### Assignment
Copy each line below without leaving any out.

### Given entries
-- Opening Marker --

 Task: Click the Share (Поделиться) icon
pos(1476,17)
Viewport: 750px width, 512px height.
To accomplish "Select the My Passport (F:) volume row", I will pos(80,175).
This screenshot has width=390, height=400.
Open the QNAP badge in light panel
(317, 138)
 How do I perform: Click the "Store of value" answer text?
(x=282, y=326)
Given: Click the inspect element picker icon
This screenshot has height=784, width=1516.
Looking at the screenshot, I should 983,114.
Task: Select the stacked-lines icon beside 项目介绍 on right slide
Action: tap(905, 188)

-- Closing Marker --

### Answer section
 Task: Click the Share (Поделиться) icon
pos(1476,17)
Viewport: 750px width, 512px height.
To accomplish "Select the My Passport (F:) volume row", I will pos(80,175).
This screenshot has width=390, height=400.
Open the QNAP badge in light panel
(317, 138)
 How do I perform: Click the "Store of value" answer text?
(x=282, y=326)
Given: Click the inspect element picker icon
This screenshot has height=784, width=1516.
Looking at the screenshot, I should 983,114.
Task: Select the stacked-lines icon beside 项目介绍 on right slide
Action: tap(905, 188)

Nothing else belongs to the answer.